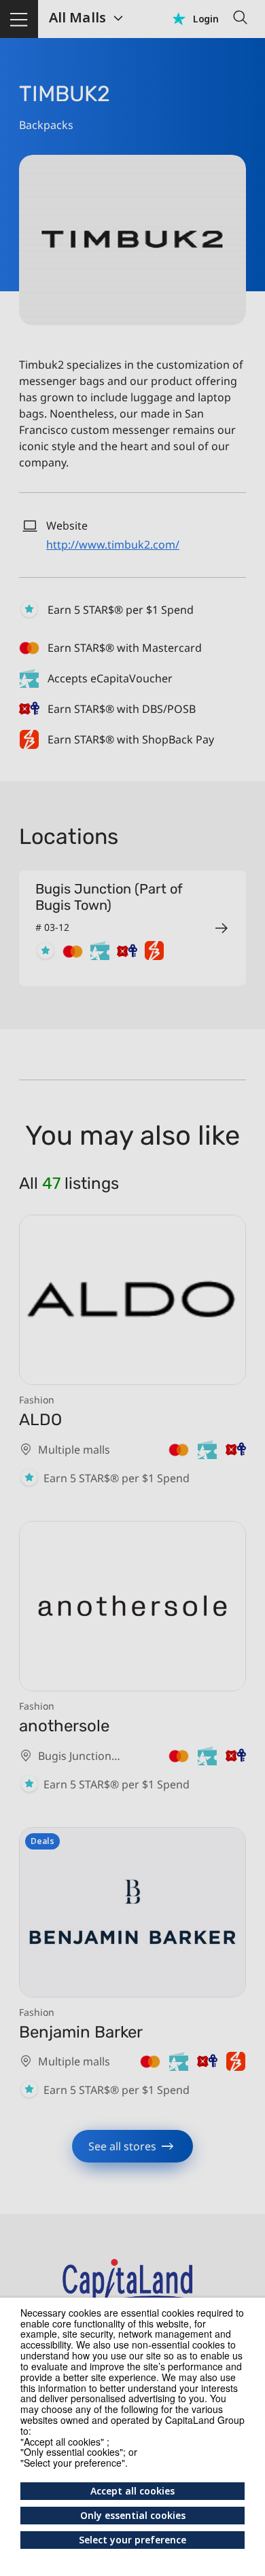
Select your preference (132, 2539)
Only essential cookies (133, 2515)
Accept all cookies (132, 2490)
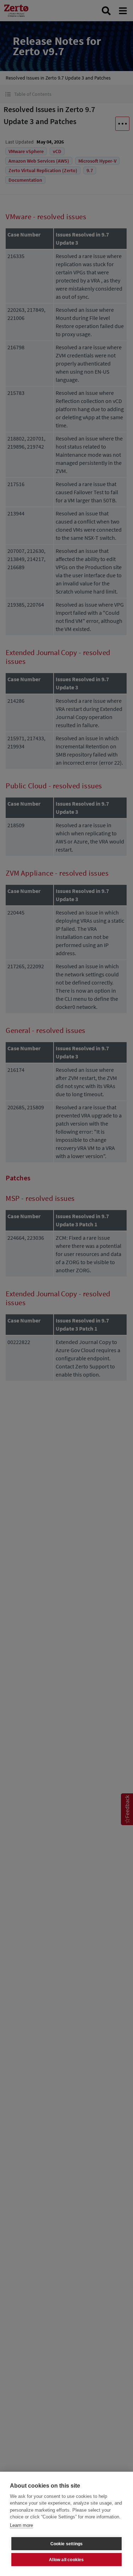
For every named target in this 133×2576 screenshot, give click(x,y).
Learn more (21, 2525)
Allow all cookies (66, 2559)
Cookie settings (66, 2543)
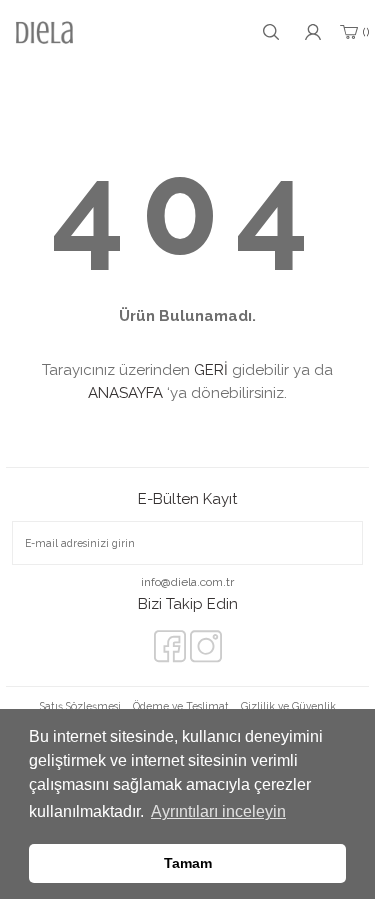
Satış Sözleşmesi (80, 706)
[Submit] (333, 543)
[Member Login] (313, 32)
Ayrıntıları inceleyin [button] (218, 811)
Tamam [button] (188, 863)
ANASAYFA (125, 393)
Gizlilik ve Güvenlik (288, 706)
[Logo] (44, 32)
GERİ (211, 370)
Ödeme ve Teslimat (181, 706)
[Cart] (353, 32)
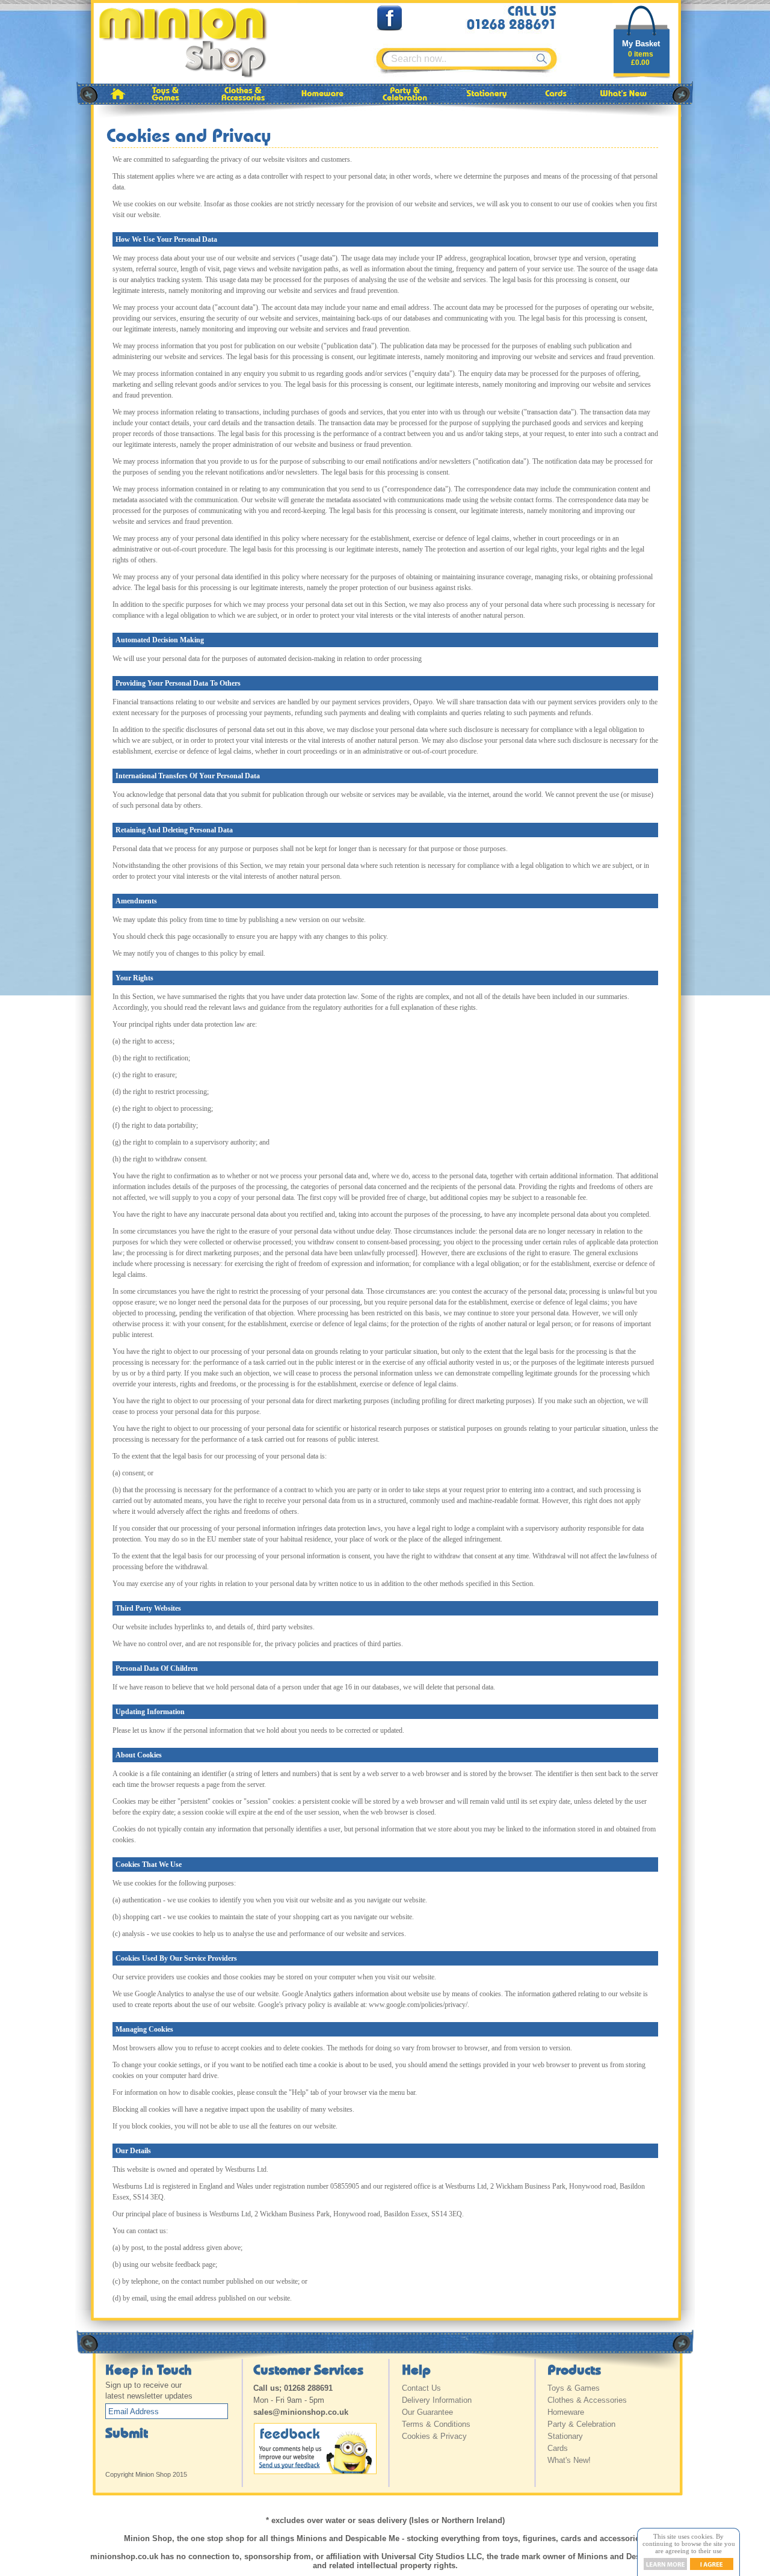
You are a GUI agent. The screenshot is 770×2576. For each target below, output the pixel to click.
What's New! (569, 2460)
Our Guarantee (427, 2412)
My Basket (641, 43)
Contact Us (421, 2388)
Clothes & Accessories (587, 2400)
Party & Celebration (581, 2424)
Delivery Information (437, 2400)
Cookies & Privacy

==

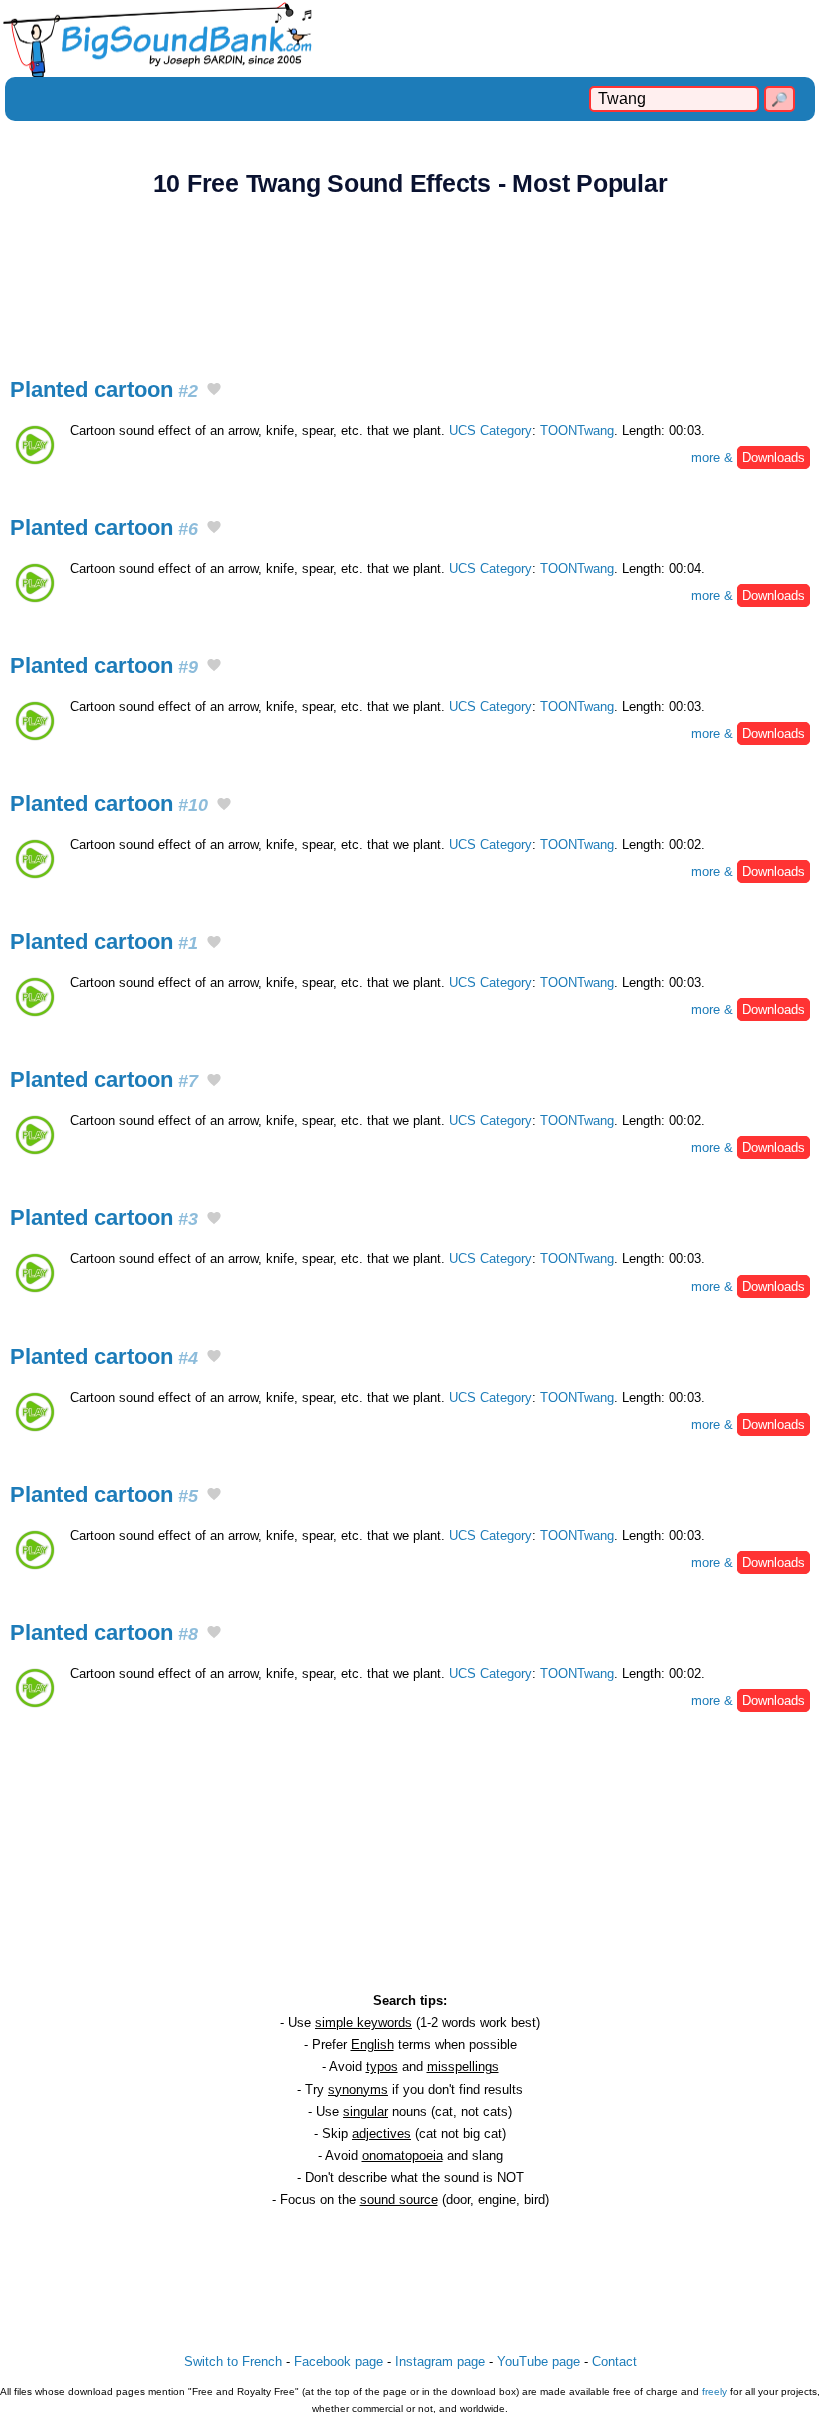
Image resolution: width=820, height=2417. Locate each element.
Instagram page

▶ What is expected
Return every line from the entries above that contains the word "screenshot".

▶ Exercise solution
For every named target in this 133×2576 screenshot, give click(x,y).
You are a GUI agent. The screenshot is 770×2576. For each target below, output the pixel to click.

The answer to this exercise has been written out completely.